**Stated problem:**
Reproduce each of the lines below word for word, keeping their order.

**Input rows:**
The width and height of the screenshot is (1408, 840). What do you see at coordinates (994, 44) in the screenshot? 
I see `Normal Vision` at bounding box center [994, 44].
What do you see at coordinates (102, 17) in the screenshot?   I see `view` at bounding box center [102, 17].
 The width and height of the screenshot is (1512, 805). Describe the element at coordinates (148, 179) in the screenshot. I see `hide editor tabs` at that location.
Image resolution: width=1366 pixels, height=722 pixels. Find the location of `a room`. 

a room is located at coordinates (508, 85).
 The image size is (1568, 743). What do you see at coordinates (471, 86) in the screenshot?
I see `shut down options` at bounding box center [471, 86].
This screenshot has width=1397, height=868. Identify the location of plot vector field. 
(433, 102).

**Task response:**
The width and height of the screenshot is (1408, 840). What do you see at coordinates (994, 44) in the screenshot? 
I see `Normal Vision` at bounding box center [994, 44].
What do you see at coordinates (102, 17) in the screenshot?   I see `view` at bounding box center [102, 17].
 The width and height of the screenshot is (1512, 805). Describe the element at coordinates (148, 179) in the screenshot. I see `hide editor tabs` at that location.
Image resolution: width=1366 pixels, height=722 pixels. Find the location of `a room`. 

a room is located at coordinates (508, 85).
 The image size is (1568, 743). What do you see at coordinates (471, 86) in the screenshot?
I see `shut down options` at bounding box center [471, 86].
This screenshot has width=1397, height=868. Identify the location of plot vector field. 
(433, 102).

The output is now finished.